At the Battle of Belleau Wood in France in 1918, the Germans described the ferocity and fighting spirit of the US Marines they were battling as tefel hunden, translated Devil Dogs. Devil dog is now a term of endearment in the modern Marine Corps. Many Marines will use it as a alternate term to ascribe to the other Marines in their unit, and some will use it as a motivator and method of praise.
In Philippians 2, starting in verse 19, Paul talks about some servants he hopes to send to the church there at Phillipi. Usually, unless we're looking for a historical context, we skip over these portions of scripture and discount them as just administrative verses, because, after all, Paul was writing a letter to someone, telling them what he was going to do, just as if you and I would send a text, an email, or make a phone call.

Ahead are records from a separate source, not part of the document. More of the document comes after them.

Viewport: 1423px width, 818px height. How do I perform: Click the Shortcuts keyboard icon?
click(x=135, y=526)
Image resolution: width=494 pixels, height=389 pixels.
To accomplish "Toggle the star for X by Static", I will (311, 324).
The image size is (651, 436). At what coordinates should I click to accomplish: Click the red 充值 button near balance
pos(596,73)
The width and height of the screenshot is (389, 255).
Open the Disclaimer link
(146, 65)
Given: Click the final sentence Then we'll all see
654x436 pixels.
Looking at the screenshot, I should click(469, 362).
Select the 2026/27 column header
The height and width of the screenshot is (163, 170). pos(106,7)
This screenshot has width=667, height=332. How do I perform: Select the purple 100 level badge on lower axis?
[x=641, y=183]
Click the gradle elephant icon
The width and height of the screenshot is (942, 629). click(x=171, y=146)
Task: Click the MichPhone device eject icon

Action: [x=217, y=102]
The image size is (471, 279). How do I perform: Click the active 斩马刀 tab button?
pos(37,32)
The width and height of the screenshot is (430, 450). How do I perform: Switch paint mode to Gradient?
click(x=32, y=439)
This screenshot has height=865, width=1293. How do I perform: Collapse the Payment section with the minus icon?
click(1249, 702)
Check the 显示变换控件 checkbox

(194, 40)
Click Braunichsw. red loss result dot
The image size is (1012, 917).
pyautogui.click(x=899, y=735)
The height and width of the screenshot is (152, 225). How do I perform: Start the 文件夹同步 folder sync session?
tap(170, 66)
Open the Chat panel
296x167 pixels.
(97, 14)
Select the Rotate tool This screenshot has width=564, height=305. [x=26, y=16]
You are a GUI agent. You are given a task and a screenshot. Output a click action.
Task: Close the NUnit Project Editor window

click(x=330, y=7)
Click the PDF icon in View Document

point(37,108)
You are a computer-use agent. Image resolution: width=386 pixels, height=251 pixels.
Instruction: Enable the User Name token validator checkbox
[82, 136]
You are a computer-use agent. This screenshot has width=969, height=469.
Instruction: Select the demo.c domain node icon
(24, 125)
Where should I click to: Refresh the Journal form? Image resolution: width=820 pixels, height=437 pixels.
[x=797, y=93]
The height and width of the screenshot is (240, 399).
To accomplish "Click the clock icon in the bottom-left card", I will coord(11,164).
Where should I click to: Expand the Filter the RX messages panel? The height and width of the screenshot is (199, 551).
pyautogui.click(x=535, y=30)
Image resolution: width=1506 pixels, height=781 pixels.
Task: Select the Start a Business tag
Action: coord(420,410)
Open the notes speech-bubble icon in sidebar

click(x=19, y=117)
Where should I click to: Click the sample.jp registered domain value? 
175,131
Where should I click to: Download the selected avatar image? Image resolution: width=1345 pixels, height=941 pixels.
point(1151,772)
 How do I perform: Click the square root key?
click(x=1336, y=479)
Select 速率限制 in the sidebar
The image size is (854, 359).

But in verse 25, Paul has some very high praise for a man named Epaphroditus. He calls him a brother, a fellow worker in the Lord, and a fellow solider.
I don't know about you, but if Paul would have called me a fellow solider in Christ, I would have seen that as extremely high praise.
I know as Christians we don't seek the praise of men, only the approval of God. But for Paul to call someone a fellow soldier, a fellow Devil Dog, would seem to indicate that he was doing what was approved of God as well.
Could Paul say the same thing about you? Would he, today, be able to give you such high praise? If not, then why not?